Somaditya Banerjee of the Physics Bulletin reviewed that Capra's argument was clearly and strongly expressed, for a wide readership, presuming no prior knowledge of any branch of the sciences. For physicists the book is an instructive guide to why and how today's new science may affect tomorrow's society. For non-scientists it will provide a rare insight into the world of scientific endeavours; for all readers alike this will be a useful synthesis of the histories of all branches of qualitative and quantitative enquiry. At least in this latter respect, this thought-provoking and well researched book is likely to remain unrivalled for some time to come.
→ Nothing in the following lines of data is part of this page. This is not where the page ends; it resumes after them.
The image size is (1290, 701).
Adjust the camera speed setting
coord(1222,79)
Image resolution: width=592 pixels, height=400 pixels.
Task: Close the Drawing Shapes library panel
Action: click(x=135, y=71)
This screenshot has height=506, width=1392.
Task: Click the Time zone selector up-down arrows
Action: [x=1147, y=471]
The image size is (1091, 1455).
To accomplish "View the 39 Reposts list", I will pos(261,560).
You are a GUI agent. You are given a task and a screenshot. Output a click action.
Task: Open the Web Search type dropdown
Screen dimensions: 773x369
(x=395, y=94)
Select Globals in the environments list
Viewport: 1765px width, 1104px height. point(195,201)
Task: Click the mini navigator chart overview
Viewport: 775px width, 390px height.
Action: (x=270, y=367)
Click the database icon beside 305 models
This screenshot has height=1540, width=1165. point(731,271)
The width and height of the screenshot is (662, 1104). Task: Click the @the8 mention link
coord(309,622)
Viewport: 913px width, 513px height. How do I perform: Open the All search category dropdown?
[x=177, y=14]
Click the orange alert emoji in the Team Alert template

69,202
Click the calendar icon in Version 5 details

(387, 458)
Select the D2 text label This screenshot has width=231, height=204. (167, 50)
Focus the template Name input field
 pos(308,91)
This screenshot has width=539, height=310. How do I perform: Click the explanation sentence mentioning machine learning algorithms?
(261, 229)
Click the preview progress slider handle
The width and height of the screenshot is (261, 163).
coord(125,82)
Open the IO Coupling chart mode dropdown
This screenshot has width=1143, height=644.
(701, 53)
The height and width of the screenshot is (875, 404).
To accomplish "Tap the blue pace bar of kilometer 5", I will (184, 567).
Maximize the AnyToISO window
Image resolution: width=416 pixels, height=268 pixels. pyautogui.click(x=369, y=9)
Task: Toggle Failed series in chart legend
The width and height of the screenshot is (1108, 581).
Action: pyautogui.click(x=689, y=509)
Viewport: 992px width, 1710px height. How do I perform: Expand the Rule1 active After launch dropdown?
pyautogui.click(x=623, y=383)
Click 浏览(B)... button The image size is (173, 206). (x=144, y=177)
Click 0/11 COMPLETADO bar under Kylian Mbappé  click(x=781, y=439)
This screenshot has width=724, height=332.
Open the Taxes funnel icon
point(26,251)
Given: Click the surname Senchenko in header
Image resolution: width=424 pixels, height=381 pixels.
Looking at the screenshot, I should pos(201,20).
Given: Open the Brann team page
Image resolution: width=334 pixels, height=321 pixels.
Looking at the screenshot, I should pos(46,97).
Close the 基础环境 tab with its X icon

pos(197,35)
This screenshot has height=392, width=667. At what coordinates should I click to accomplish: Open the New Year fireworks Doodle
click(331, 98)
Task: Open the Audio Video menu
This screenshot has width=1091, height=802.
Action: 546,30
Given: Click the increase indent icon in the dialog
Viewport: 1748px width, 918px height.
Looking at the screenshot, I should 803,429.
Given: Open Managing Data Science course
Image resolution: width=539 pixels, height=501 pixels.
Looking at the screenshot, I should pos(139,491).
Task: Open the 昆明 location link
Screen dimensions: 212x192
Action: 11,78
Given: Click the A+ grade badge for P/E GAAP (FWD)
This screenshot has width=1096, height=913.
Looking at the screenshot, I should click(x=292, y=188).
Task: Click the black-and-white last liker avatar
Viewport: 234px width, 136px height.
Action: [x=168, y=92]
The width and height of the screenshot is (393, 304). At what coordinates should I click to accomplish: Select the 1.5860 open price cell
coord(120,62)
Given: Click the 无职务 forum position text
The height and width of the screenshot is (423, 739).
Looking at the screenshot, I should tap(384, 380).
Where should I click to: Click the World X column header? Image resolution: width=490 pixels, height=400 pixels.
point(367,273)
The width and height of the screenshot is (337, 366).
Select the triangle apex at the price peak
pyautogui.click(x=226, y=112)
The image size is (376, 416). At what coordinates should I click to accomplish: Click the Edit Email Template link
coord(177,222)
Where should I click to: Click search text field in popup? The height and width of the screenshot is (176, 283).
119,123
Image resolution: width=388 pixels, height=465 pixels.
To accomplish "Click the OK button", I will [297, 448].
Philip Zaleski's review in The Boston Phoenix was more skeptical, noting that "In Taoist terms, which Capra favors, we suffer from too much yang (masculine aggression, competition and analysis) and too little yin (feminine cooperation, intuition and synthesis). Salvation lies in 'a new paradigm — a new vision of reality, a fundamental change in our thoughts, perceptions and values.' Capra dubs this futuristic philosophy 'deep ecology,' and hails it, with all the fervor and faith of a soapbox evangelist, as the grand confluence of the 'systems view of life, mind, consciousness and evolution; the corresponding holistic approach to health and healing; the integration of Western and Eastern approaches to psychology and psychotherapy; and an ecological and feminist perspective which is spiritual in its ultimate nature.' The Turning Point busies itself with evoking, elaborating, and encouraging each of these promising potions for spiritual rejuvenation."..."If Capra’s 'new paradigm' smells a bit stale, like a whiff of air from a time capsule buried some 15 years ago, you're not mistaken."..."Capra fails to persuade, in part, because his vocabulary is so hip it sounds worn out. 'Holistic,' 'oneness,' and other buzzwords swarm around his pages like intellectual will-o’the-wisps."

==Influence==
The 1990 film, Mindwalk, is based on the book.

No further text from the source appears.